Il prof. neofita oscilla tra esaltazione e disperazione, si consulta col suo alter ego, un saggio portinaio algerino, si vede finalmente proiettato nella vita che ha sempre voluto ma annaspa nella sensazione di inadeguatezza che un tale mandato comporta. Ce la farà? Andrea Robbiano rende credibile il giovane professor Roversi, conferendogli uno spessore umano e allo stesso tempo facendone un simbolo: dell’entusiasmo, dell’impegno, dell’autoironia, della paura di non farcela. Dell’essere (talvolta o sempre) fuori misura. Come lo era Leopardi.

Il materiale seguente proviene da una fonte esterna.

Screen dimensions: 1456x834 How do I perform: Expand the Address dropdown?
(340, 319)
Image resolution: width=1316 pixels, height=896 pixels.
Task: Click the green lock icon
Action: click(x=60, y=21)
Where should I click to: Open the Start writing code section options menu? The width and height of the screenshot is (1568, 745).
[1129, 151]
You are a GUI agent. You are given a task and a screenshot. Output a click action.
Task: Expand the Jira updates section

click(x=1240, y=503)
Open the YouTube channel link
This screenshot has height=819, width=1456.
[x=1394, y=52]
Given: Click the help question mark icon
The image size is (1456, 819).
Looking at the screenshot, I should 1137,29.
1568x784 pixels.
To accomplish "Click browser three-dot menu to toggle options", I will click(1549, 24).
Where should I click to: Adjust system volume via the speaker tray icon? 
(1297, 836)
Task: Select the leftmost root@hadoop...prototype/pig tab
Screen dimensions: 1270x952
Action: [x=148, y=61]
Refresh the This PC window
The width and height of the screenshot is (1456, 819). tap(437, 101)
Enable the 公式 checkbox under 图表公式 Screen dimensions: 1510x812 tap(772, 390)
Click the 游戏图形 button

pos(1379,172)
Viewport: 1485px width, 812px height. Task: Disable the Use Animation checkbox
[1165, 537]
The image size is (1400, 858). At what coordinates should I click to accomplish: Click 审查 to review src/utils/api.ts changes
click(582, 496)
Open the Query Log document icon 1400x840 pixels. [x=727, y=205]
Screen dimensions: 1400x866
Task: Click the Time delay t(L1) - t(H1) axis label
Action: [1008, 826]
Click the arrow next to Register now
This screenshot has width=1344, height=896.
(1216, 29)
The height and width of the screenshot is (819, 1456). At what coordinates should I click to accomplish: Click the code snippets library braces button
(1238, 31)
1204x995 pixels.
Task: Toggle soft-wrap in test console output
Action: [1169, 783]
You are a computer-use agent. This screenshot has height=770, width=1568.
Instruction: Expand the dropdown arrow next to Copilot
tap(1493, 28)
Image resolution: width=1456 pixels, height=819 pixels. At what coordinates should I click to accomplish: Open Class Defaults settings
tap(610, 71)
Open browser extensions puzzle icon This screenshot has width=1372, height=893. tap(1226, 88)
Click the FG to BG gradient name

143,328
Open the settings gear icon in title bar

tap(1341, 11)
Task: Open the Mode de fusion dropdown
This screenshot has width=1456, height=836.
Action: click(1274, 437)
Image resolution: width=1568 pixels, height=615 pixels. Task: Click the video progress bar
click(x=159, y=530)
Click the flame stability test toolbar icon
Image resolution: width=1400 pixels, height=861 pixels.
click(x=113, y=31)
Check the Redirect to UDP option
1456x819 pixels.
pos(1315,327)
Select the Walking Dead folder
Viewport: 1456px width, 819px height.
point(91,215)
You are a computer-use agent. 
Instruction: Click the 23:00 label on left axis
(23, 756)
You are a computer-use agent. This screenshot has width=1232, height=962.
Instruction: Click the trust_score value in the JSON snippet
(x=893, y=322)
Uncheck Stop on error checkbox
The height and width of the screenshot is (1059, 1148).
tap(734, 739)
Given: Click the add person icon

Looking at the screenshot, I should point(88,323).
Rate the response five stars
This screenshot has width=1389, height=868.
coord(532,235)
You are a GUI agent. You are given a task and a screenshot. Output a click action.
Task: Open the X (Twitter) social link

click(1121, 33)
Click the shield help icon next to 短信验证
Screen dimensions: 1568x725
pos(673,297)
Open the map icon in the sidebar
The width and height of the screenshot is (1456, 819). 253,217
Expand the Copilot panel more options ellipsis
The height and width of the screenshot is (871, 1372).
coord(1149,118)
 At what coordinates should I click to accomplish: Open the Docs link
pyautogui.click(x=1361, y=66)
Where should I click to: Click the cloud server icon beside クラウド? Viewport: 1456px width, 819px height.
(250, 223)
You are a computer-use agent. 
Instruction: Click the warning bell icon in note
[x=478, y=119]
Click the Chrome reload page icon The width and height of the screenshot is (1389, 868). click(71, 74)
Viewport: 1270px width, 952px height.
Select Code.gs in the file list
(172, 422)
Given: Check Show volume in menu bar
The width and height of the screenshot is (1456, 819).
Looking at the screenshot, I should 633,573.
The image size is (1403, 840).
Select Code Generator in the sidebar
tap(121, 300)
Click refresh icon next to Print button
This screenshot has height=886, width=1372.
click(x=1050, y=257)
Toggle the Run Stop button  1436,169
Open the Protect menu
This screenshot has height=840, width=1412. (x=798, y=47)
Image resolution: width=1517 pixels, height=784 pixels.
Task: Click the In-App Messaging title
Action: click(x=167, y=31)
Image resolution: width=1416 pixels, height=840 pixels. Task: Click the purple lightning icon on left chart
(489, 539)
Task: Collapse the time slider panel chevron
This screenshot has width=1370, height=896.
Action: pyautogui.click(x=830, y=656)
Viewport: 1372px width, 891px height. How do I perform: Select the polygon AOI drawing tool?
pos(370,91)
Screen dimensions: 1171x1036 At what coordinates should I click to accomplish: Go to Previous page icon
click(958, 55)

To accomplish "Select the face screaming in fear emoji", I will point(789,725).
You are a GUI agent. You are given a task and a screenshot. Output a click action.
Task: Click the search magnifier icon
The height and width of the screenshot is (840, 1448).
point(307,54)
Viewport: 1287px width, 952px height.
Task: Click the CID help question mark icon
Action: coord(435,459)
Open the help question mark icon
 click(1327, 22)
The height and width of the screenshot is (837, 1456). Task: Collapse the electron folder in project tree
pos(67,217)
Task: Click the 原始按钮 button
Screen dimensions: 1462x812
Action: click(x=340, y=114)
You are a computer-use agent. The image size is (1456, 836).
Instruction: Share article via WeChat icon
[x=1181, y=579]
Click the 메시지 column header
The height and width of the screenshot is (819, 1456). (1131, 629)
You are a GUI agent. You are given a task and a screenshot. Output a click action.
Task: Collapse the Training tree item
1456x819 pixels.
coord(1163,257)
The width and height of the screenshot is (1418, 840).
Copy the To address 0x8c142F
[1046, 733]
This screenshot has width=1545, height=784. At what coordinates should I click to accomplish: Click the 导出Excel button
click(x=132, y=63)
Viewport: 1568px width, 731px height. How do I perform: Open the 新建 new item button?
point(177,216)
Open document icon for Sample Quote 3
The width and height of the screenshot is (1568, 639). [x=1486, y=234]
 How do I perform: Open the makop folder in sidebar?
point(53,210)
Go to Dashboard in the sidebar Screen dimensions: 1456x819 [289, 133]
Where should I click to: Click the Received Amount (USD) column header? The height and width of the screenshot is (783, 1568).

E la lezione a noi spettatori, diventati senza che ce ne accorgessimo in tempo la sua classe, intreccia biografia, autobiografia e poesia. Le parole escono così dalla pagina per portarci nei vicoli di Recanati, nella casa austera col severo padre Monaldo e l’anaffettiva madre Adelaide, con i fratelli, i libri e poi la malattia. E le righe dello Zibaldone sono improvvisamente quelle del diario di un ragazzo qualsiasi che vuole quello che tutti i ragazzi vogliono: amare ed essere amato, andarsene dalla casa paterna, vedere il mondo, farsi degli amici. Però questo ragazzo è riuscito a dirlo con parole che dopo due secoli ancora ci muovono qualcosa dentro. Basta guardare i ragazzi in sala (e sono tanti). Hanno riso all’esilarante e scatenata top-five dei nostri maggiori poeti, hanno sorriso dell’imbranataggine del giovane supplente, hanno temuto di essere interrogati quando è sceso tra il pubblico a far domande, ma sono rimasti sospesi, in un silenzio carico di significati, quando a parlare erano i versi di Leopardi. Perché tutti i giovani si sentono un po’ fuori misura. Improvvisamente il poeta più “parafrasizzato” d’Italia diventa uno di loro che “pensoso, in disparte il tutto mira”, che si sente “strano al suo loco natio”. Superato l’ostacolo di una lingua diversa da quella degli sms, eccolo lì, l’autoritratto psicologico della giovinezza, tra speranze e delusioni, “diletti, amor, opre ed eventi”. La scrittura di Valeria Cavalli trova un equilibrio tra rigore filologico e intrattenimento, riesce a virare sempre in tempo tra i vari registri, così da evitare sia l’eccesso emotivo che la banalizzazione. E Andrea Robbiano, a sentire il plebiscito in sala, è il prof. che ogni classe vorrebbe avere.